#### INSTRUCTION
Copy out, unchanged, the lines of the entries below, from the line containing "to the 170.0" through the line containing "click(246, 118)", including both of those lines.

#### RECORDS SUPPLIED
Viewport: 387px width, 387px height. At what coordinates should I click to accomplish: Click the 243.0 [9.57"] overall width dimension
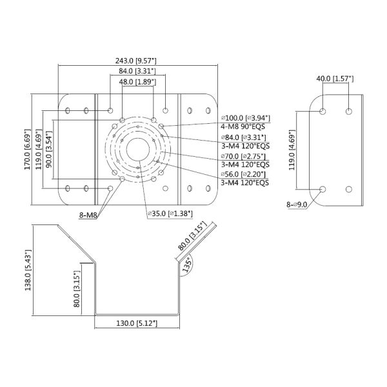click(135, 61)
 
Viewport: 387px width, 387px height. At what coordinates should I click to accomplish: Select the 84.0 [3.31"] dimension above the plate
click(137, 71)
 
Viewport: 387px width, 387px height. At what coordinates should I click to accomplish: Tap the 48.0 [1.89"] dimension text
click(137, 82)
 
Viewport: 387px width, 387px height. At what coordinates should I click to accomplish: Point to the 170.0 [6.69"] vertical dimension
click(27, 150)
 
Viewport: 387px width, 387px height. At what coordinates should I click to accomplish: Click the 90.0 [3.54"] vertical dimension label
click(49, 149)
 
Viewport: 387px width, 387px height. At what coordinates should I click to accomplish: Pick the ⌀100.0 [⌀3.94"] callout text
click(246, 118)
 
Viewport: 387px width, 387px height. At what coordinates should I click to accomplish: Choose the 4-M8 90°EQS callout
click(243, 126)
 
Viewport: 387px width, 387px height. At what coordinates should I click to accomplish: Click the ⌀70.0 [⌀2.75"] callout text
click(243, 157)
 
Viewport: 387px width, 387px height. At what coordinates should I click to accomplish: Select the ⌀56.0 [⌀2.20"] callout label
click(243, 174)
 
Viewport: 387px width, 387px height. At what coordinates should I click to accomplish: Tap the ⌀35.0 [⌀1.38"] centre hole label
click(170, 213)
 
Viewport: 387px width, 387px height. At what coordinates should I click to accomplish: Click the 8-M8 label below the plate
click(88, 215)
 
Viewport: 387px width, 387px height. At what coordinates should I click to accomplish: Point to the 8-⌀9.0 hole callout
click(297, 204)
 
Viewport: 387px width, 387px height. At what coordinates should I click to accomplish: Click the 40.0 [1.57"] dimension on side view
click(335, 79)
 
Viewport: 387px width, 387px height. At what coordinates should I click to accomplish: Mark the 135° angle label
click(187, 264)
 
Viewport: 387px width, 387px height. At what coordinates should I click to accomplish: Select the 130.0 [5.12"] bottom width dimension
click(137, 323)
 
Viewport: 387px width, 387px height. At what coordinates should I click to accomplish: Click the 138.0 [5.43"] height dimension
click(28, 270)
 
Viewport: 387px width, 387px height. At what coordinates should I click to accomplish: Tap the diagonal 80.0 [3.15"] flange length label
click(192, 236)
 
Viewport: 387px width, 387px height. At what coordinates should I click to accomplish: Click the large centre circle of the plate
click(138, 150)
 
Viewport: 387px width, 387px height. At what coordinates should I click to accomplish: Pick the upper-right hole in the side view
click(348, 112)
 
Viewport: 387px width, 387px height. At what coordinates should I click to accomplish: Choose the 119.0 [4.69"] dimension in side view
click(292, 150)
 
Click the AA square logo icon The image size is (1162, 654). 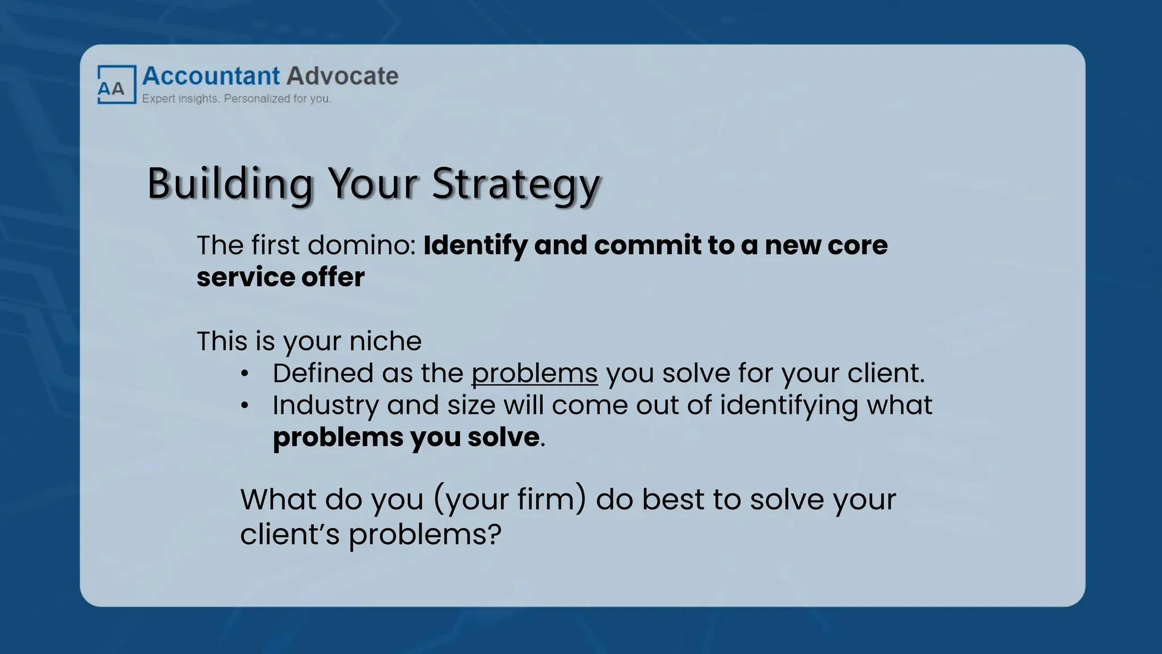pos(116,85)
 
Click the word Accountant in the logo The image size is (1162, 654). pos(211,76)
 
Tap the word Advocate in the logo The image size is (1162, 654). pos(343,76)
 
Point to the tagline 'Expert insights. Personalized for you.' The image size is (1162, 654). pos(236,99)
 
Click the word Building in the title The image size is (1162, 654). pos(230,184)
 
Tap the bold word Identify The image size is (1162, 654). pos(475,245)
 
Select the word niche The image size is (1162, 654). pos(385,341)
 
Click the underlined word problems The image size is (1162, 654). pos(534,374)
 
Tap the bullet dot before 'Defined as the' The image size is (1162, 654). pos(245,374)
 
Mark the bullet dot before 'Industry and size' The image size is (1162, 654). pos(245,405)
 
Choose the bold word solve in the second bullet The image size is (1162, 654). pos(503,437)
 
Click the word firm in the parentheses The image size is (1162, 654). pos(550,500)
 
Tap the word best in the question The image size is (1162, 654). pos(673,500)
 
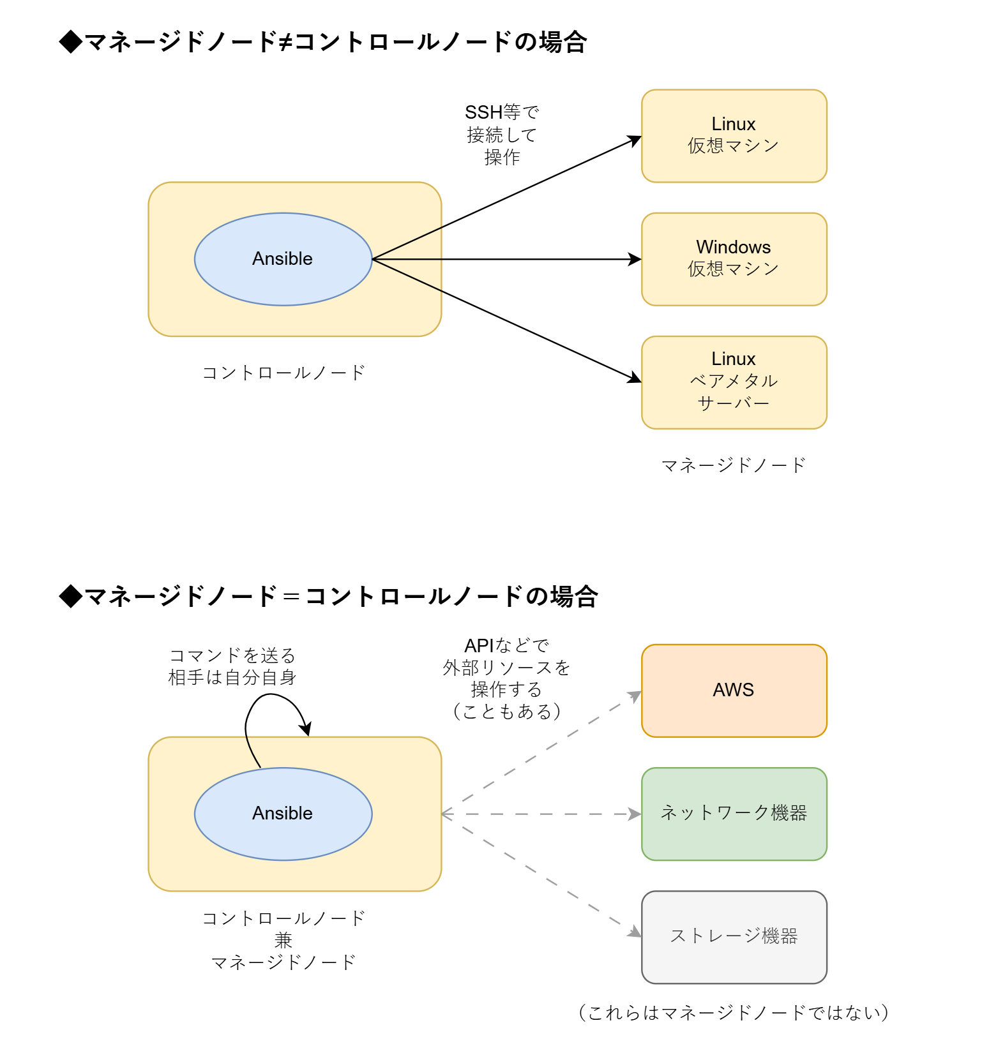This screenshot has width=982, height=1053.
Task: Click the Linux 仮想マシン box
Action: pos(734,136)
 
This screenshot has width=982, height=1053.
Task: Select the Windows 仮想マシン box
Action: pos(734,259)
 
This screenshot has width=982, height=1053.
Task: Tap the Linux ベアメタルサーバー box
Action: pos(734,382)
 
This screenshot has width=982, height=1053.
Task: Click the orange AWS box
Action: pos(734,691)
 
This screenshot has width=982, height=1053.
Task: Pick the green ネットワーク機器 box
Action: pos(734,814)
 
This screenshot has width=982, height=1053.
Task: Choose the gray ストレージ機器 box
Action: pos(734,937)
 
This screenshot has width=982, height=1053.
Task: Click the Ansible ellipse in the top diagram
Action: pos(283,259)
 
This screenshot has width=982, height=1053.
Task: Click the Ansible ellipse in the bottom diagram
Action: pos(283,814)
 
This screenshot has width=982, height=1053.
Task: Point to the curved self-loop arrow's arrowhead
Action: pos(307,729)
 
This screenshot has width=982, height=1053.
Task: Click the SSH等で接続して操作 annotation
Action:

#### EXPECTED ANSWER
Viewport: 387px width, 387px height. At what coordinates should I click to accomplish: Point to the 170.0 [6.69"] vertical dimension
click(27, 150)
 
Viewport: 387px width, 387px height. At what coordinates should I click to accomplish: Click the 90.0 [3.54"] vertical dimension label
click(49, 149)
 
Viewport: 387px width, 387px height. At what coordinates should I click to accomplish: Pick the ⌀100.0 [⌀3.94"] callout text
click(246, 118)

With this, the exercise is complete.